- [GIVEN REQUEST A]:
Find every line in the records that contains the word "icon", matching case exactly, and copy each of those lines.

- [SOURCE EXCERPT]:
§ §
Parallel Programming Overview and Concepts Dr Mark Bull, EPCC - PowerPoint PPT Presentation

Parallel Programming Overview and Concepts Dr Mark Bull, EPCC markb@epcc.ed.ac.uk

Outline • Why use parallel programming? • Parallel models for HPC • Shared memory (thread-based) • Message-passing (process-based) • Other models • Assessing parallel performance: scaling • Strong scaling • Weak scaling • Limits to parallelism • Amdahl’s Law • Gustafson’s Law

Why use parallel programming? It is harder than serial so why bother?

Drivers for parallel programming • Traditionally, the driver for parallel programming was that a single core alone could not provide the time-to-solution required for complex simulations • Multiple cores were tied together as a HPC machine • This is the origin of HPC and explains the symbiosis of HPC and parallel programming • Recently, due to the physical limits on the increase in power of single cores, the driver is due to the fact that all modern processors are parallel • In effect, parallel programming is required for all computing, not just HPC

Focus on HPC • In HPC, the driver is the same as always • Need to run complex simulations with a reasonable time to solution • Single core or even single/multiple processors in a workstation do not provide the compute/memory/IO performance required • Solution is to harness the power of multiple cores/ memory/storage simultaneously • In order to do this we require concepts to allow us to exploit the resources in a parallel manner • Hence, parallel programming • Over time a number of different parallel programming models have emerged.
§ §
- [INFORMATION PROVIDED]:
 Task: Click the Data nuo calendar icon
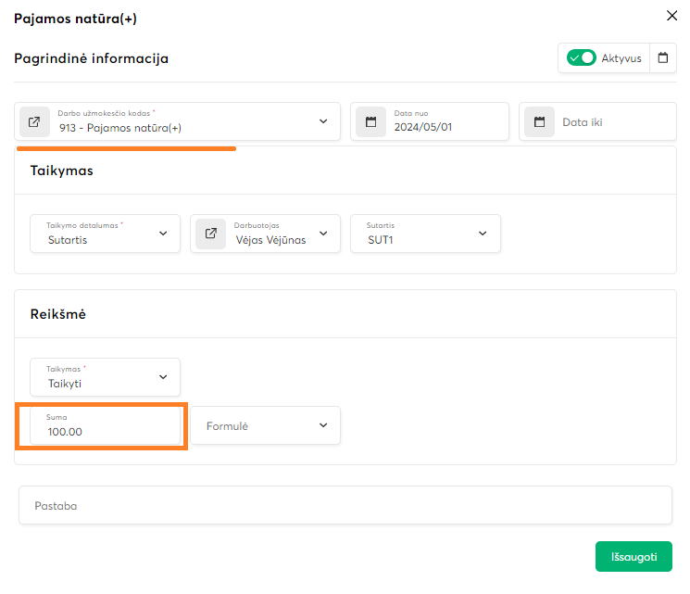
§ §
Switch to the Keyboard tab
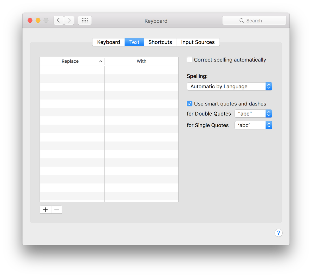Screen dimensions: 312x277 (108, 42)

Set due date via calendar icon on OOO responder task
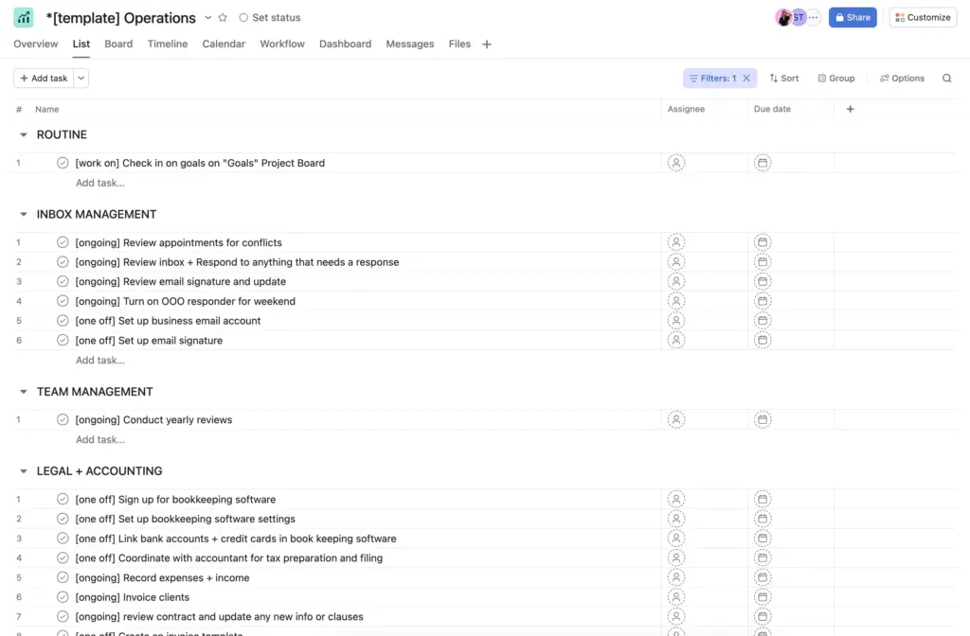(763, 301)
§ §
- [GIVEN REQUEST B]:
Please reproduce the parallel programming slides in full, word for word.

- [RESULT A]:
 Task: Click the Data nuo calendar icon
Set due date via calendar icon on OOO responder task

- [RESULT B]:
Parallel Programming Overview and Concepts Dr Mark Bull, EPCC - PowerPoint PPT Presentation

Parallel Programming Overview and Concepts Dr Mark Bull, EPCC markb@epcc.ed.ac.uk

Outline • Why use parallel programming? • Parallel models for HPC • Shared memory (thread-based) • Message-passing (process-based) • Other models • Assessing parallel performance: scaling • Strong scaling • Weak scaling • Limits to parallelism • Amdahl’s Law • Gustafson’s Law

Why use parallel programming? It is harder than serial so why bother?

Drivers for parallel programming • Traditionally, the driver for parallel programming was that a single core alone could not provide the time-to-solution required for complex simulations • Multiple cores were tied together as a HPC machine • This is the origin of HPC and explains the symbiosis of HPC and parallel programming • Recently, due to the physical limits on the increase in power of single cores, the driver is due to the fact that all modern processors are parallel • In effect, parallel programming is required for all computing, not just HPC

Focus on HPC • In HPC, the driver is the same as always • Need to run complex simulations with a reasonable time to solution • Single core or even single/multiple processors in a workstation do not provide the compute/memory/IO performance required • Solution is to harness the power of multiple cores/ memory/storage simultaneously • In order to do this we require concepts to allow us to exploit the resources in a parallel manner • Hence, parallel programming • Over time a number of different parallel programming models have emerged.